The GDPR, which represents the first major overhaul of data processing law in 20 years, will have what is known as ‘direct effect’ and immediately replace data protection legislation in the UK. However, the UK is currently preparing its own draft Data Protection Bill; both to allow for permitted variations from the GDPR and so that the provisions of the GDPR will remain as part of UK law after Brexit.
To keep things in perspective, the central principles for data processing will not change. These principles are:
- Lawful, fair and transparent processing
- Specific and legitimate purpose
- Adequate, relevant and limited to what is necessary (no more than is needed/not ‘just in case’)
- Accurate and up to date
- Retained only for as long as is necessary
- Data security
- Accountability – meaning that it is not just important to comply but to be able to demonstrate/to be seen to be compliant.
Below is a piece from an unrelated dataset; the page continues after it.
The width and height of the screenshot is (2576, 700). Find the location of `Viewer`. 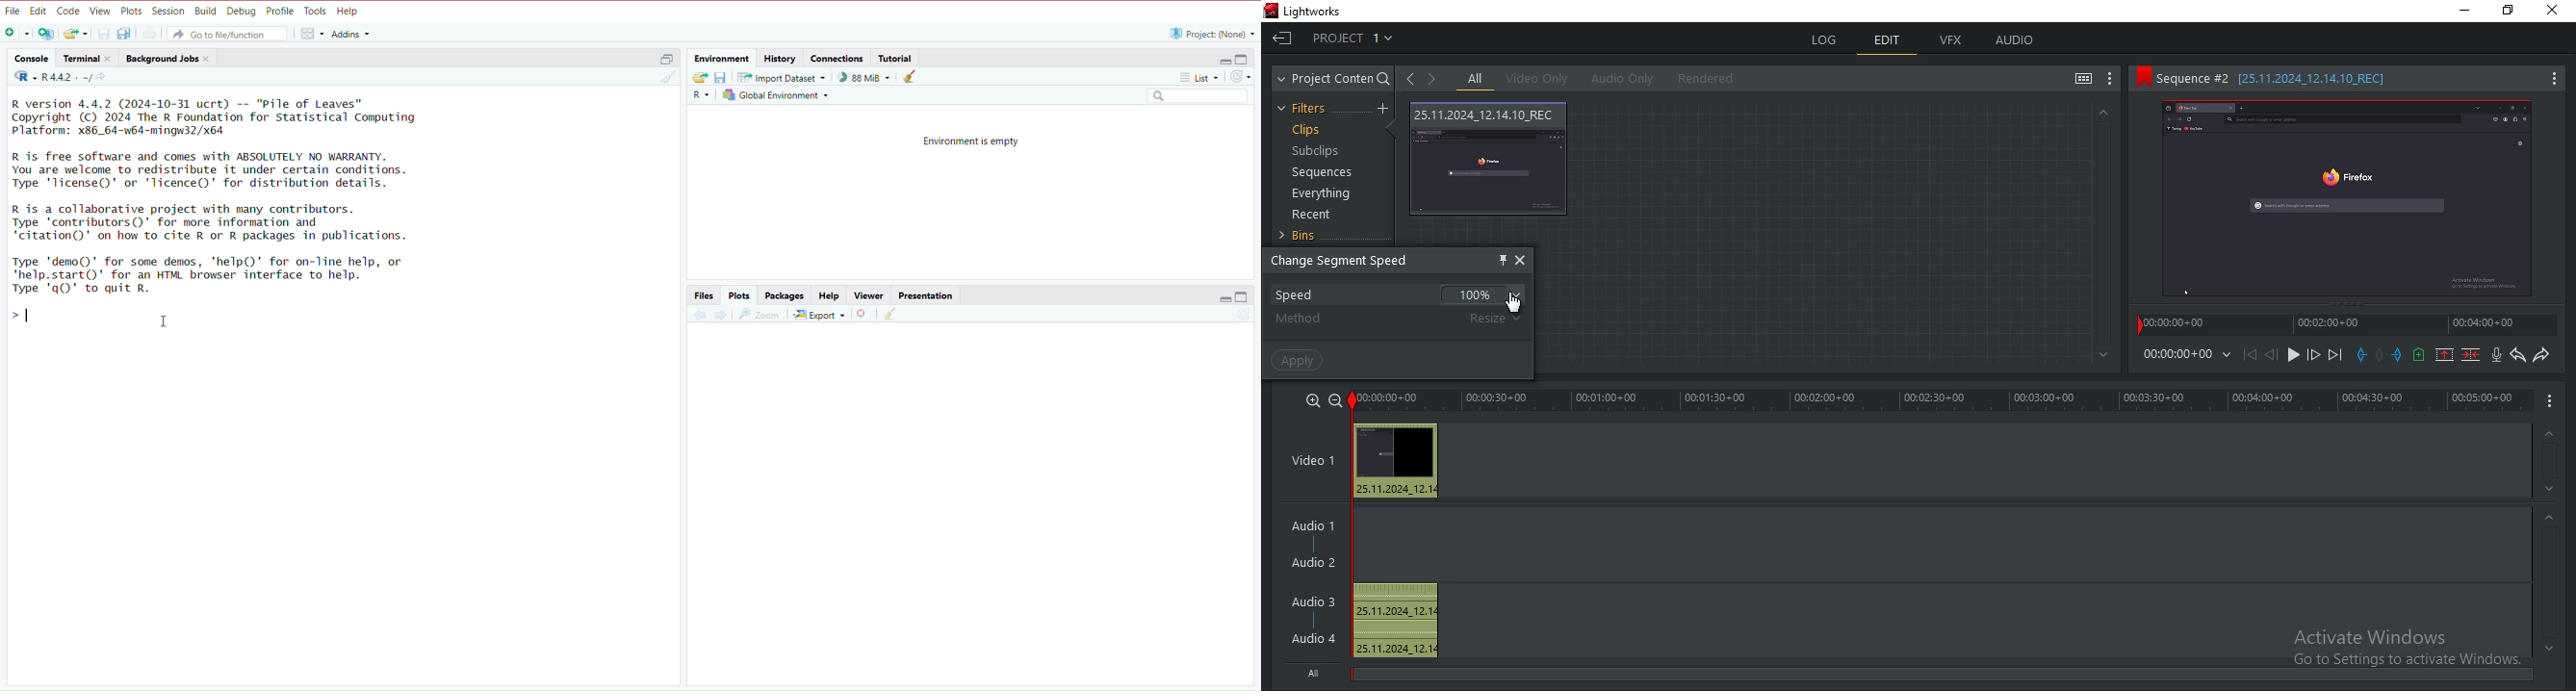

There is an expansion in the scope of individual rights which will be protected by ‘privacy by default’ and ‘privacy by design’ – with privacy first and foremost rather than as an afterthought. From a marketing perspective, the major shift is that it will no longer be possible to rely on assumed or passive consent for marketing – it will need to be active and specific.
It is important for clubs and societies to be aware of the way in which data must be handled in line with the requirements under the GDPR. Whilst it may seem complex, there are some relatively straightforward immediate steps which will help clubs to get in shape for GDPR.
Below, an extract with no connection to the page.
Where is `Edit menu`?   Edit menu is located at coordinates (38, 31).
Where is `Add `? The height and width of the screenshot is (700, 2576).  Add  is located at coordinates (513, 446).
The Information Commissioner has given some reassurance that it intends to implement the law with a sense of proportion and perspective, as it does now. It will educate and advise a ‘carrot not stick’ approach. Even so, a society’s reputation and building trust with members, judges and exhibitor/competitors is important.
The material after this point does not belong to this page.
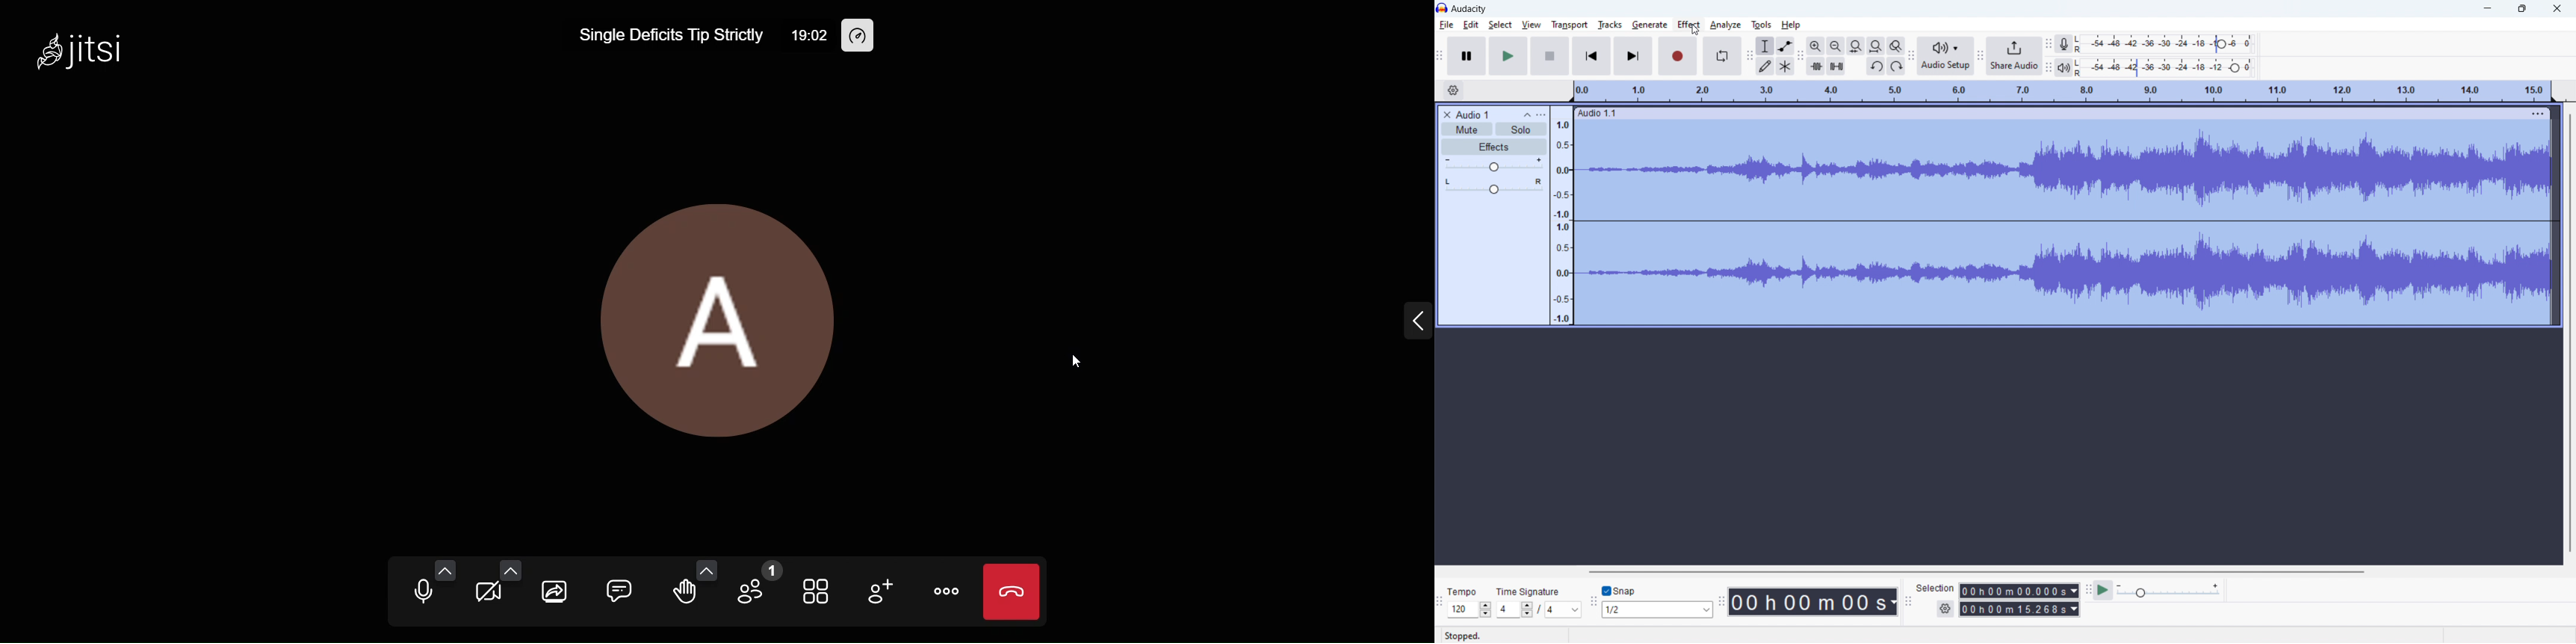  Describe the element at coordinates (1945, 55) in the screenshot. I see `audio setup` at that location.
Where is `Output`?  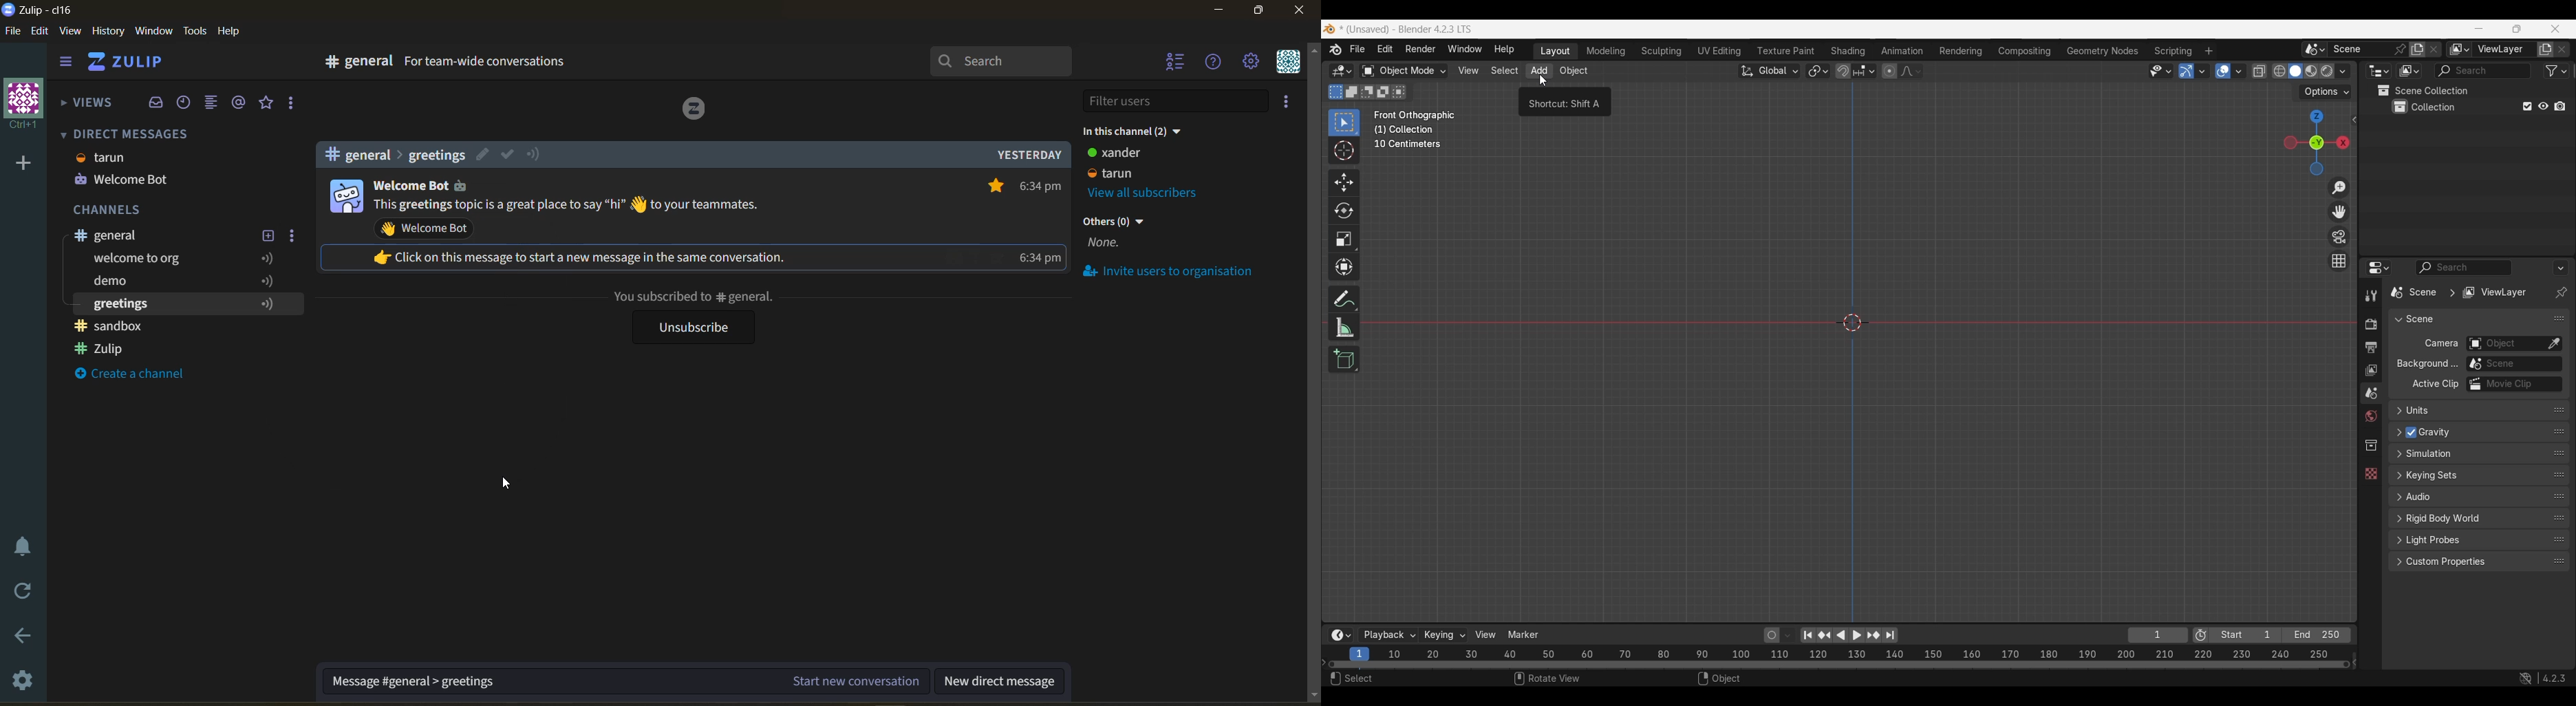 Output is located at coordinates (2370, 348).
A measured approach should mean that this does not have to be an onerous task for most clubs and societies.
The Kennel Club will shortly issue some guidance to help steer clubs and societies through a ‘GDPR readiness’ plan which will provide an overview of the GDPR and some templates so that societies can conduct a data audit, in order to document what data is actually being processed.
The guidance will ask the ‘five Ws’ – WHOSE data, WHAT data, WHY the data is being used, WHEN is it processed and WHERE is it stored? From this a privacy notice can be compiled, which will spell out the lawful basis for processing of data – and which is a requirement under the GDPR.
Caroline Kisko, Kennel Club Secretary, said: “We hope the guidance will help demystify what is needed to be ready for the GDPR. The Kennel Club will provide further guidance individually as appropriate – and we urge direct consultation with the Information Commissioner as a free and reliable resource.”